Pet Coke Import Prices Rise despite Falling Demand in India

Notwithstanding the Indian government’s proposed nationwide restriction on industrial usage of petroleum coke, import offers for the ‘polluting’ fuel have gone up this week, increasing the overall raw material costs for cement players.

Pet coke, an oil refinery by-product is preferred as a low-cost feedstock to fuel the cement manufacturing process because of its higher energy content than coal, but it releases larger amounts of carbon dioxide and sulfur dioxide.

Amid the ongoing rally in global crude oil prices, a sharp increase in the prices of pet coke has jeopardized the operating margins of cement majors. Reportedly, UltraTech Cement’s ebitda margins shrunk to 18.9% from 19.32% in the three months of Jan-Mar’18 (Q4FY18).
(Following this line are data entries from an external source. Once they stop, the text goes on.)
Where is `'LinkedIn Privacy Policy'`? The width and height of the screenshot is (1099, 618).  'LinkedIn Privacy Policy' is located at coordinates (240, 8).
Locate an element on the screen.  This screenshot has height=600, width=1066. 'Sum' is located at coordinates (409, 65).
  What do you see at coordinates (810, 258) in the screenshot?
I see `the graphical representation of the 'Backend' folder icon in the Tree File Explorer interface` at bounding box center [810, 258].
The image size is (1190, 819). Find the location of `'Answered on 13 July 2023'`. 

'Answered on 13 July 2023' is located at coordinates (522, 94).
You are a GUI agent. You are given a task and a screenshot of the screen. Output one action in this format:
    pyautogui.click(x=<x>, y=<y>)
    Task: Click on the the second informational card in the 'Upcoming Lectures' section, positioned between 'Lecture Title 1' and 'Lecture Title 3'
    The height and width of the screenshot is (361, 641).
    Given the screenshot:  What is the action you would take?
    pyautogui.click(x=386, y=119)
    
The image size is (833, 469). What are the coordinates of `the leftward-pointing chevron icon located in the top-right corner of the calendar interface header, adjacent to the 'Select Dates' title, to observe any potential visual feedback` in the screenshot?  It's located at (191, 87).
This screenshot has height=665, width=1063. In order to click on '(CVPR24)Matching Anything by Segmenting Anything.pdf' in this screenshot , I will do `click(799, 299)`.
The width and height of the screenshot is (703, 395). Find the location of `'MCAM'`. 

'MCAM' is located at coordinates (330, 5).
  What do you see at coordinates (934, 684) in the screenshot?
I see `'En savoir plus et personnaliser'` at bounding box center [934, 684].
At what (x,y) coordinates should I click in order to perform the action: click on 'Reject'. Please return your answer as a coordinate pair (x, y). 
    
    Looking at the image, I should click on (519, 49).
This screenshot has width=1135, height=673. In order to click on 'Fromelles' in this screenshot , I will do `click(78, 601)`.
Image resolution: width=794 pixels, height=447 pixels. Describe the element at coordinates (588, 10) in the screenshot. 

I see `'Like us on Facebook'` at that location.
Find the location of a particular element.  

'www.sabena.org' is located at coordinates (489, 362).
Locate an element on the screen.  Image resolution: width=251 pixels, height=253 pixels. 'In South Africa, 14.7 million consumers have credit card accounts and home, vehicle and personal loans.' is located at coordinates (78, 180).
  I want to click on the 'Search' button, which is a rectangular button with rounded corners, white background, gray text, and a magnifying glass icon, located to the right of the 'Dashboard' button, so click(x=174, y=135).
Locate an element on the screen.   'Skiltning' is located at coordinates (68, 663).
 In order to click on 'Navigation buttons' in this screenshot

Given the level at which pet coke is currently trading combined with the possible sustainability of such elevated prices, several cement plants have already been switching to U.S. or domestic coal.

PRICING TREND
The latest offers for pet coke (6.5% sulfur) from USA are assessed at around USD 115/MT CNF India, higher by USD 7/MT over the previous week’s rates; while offers for pet coke (9% sulfur) from Saudi Arabia are assessed up by USD 6/MT to around USD 111/MT CNF India.

Source: CoalMint Research

The current domestic prices of pet coke are INR 9,450/MT (Reliance Industries Ltd.) and INR 8,280/MT (Mangalore Refinery and Petrochemicals Ltd.).

N.B.:
i. The above prices are effective 1 Jun’18.
ii. These prices are exclusive of GST @18%.
iii. The MRPL price is for pet coke transported by rake/barge.